HARTFORD, CT — Supporters of legalizing marijuana were put on the defensive Wednesday by almost two hours of testimony offered by Dr. Deepak Cyril D’Souza, a professor of psychiatry at Yale University School of Medicine and director of neuropsychiatry at the VA Connecticut Healthcare System.
D’Souza told the legislature’s Judiciary Committee that marijuana is addictive and research has shown that about 10 percent of people who try marijuana will become addicted.
He said it’s not as addictive as opioids or cocaine, but it is addictive and there are withdrawal symptoms.
He said there’s an increase in the demand for treatment of marijuana addiction as more people become addicted to cannabis, but “there’s nothing for us to offer them,” in the form of treatment. D’Souza said unlike with opioids or cocaine there’s no proven way to treat someone for an addiction to marijuana.
D’Souza said over the past 20 years he’s been studying this issue and doing research, “I don’t see any people performing better under the influence of cannabis.”

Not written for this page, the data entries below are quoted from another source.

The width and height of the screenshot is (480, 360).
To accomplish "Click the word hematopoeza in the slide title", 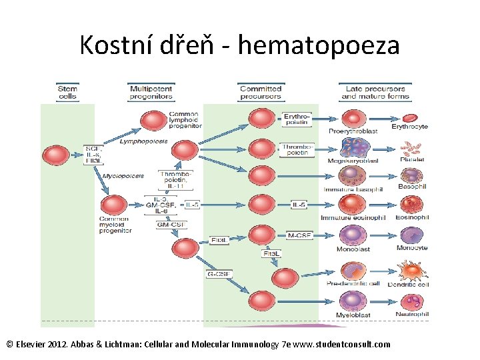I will click(319, 45).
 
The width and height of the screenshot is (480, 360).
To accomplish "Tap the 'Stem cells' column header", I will click(67, 93).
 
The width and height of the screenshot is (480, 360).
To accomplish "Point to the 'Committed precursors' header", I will click(260, 93).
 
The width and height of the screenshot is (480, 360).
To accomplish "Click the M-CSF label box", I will click(299, 235).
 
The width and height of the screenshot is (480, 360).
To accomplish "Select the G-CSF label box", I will click(219, 273).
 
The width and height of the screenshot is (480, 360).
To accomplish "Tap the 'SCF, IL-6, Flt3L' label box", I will click(92, 154).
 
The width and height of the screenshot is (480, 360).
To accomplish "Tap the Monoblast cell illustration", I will click(353, 235).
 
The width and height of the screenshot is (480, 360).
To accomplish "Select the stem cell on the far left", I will click(55, 155).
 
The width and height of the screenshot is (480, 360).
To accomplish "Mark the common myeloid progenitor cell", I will click(114, 205).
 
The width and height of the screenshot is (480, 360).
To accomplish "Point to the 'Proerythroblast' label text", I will click(353, 131).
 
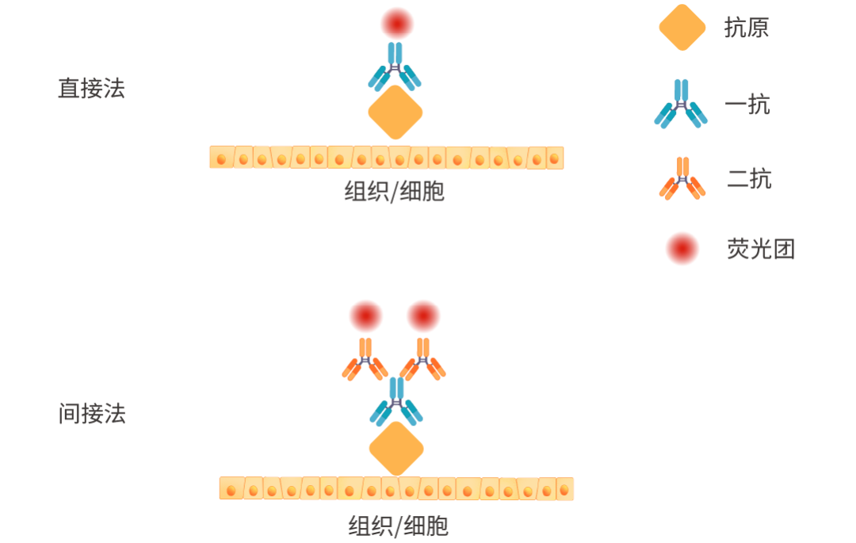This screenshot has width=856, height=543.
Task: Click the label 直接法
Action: [x=91, y=88]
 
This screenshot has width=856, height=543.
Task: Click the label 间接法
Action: [x=92, y=414]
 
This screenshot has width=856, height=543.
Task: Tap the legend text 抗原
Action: [x=747, y=28]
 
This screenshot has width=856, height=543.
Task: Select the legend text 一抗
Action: [x=747, y=105]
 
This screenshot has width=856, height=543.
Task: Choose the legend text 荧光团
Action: [x=760, y=249]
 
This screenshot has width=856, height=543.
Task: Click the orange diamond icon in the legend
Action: [x=682, y=28]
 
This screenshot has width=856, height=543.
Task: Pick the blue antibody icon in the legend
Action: [x=681, y=104]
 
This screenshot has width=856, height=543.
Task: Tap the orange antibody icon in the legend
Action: [x=682, y=178]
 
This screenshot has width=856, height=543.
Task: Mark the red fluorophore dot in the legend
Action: [x=682, y=249]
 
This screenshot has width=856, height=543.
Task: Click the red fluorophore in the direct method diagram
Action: [x=396, y=23]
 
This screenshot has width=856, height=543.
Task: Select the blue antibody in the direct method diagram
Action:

He said researchers have found that the “more marijuana you smoke the greater your likelihood of a number of cognitive deficits.” And exposure in adolescence was related to “significant reduction in IQ,” D’Souza said.
A longitudinal study found that those cognitive deficits persisted, D’Souza added.
But for proponents of the legislation, which is one of four bills this year calling for legalization, cannabis provides a safer alternative to opioids and many maintained it’s a less harmful drug than alcohol. For other supporters it’s about addressing the impact that marijuana prohibition has had on society, specifically minority populations, and raising revenue for the state.
“Marijuana prohibition has lasted 80 years,” Senate President Martin Looney, D-New Haven, said in written testimony. “Yet, it has been just as much of a failure as America’s short-lived experiment with alcohol prohibition. It is time we take the same rational, common-sense approach to marijuana, as we did with alcohol: regulating and taxing it.”
The bill proposed by Looney proposes a structure for taxation of marijuana and marijuana products inspired by the approach Colorado has taken. Looney’s legislation would impose a special 23.65 percent sales tax on all marijuana and marijuana products at retail. The special sales tax would be in addition to the regular 6.35 percent sales tax and would amount to a combined effective sales tax of 30 percent.
Maine and Massachusetts voters approved ballot initiatives this past November and are expected to open up stores next year. Rhode Island, Vermont, and New Jersey legislatures are all considering enacting similar measures, Looney said.
A March 11, 2015 poll by Quinnipiac University found that 63 percent of Connecticut voters support the legalization of marijuana.
Looney citing a report by the Cato Institute, a free market think-tank, said the group’s 2016 report found “state marijuana legalizations have had minimal effect on marijuana use and related outcomes.”
The report also found that available data from Colorado and Alaska on marijuana use from the Youth Risk Behavior Survey showed no obvious effect of legalization on youth marijuana use.
Rep. Toni Walker, D-New Haven, said when minority kids do normal adolescent things like experimenting with drugs that sometimes the circumstances lead to incarceration.
“By making it a criminal offense it pushes more kids into a system that will not allow them to have another chance,” Walker said.
Connecticut decriminalized possession of less than a half ounce of marijuana in 2011.
“We are not incarcerating individuals who are using marijuana for personal use,” Rep. Rosa Rebimbas, R-Naugatuck, said. “It’s still illegal to deal in marijuana.”
Walker said kids in her community are in prison because of this and “this is the number one issue they’re having.”
She said when she looks at the juvenile justice system the kids look more like her and there is a “definite disproportionate contact,” with her community, which is why she’s in favor of legalization.
But that doesn’t mean she condones the use of marijuana for children.
“I think we need to spend more time educating our children about the harmful uses of all of these things,” Walker said.
Becky Dansky, legal counsel for the Marijuana Policy Project, said research shows that there has not been an increase in teen cannabis use in states that have legalized marijuana.
She said there are eight states and Washington D.C. which have legalized marijuana, but Colorado often gets mentioned as an example because it was the first. She said teens in Colorado used marijuana at a higher rate than teens in other parts of the country before legalization.
Rep. Vincent Candelora, R-North Branford, said he worries that legalizing marijuana gives teens the impression that smoking marijuana is safe.
Dansky said the legislation is only seeking to legalize marijuana for adults 21 years and older.
She said they endorse child-proof packaging.
“This is not something for children. This is a product for adults,” Dansky said.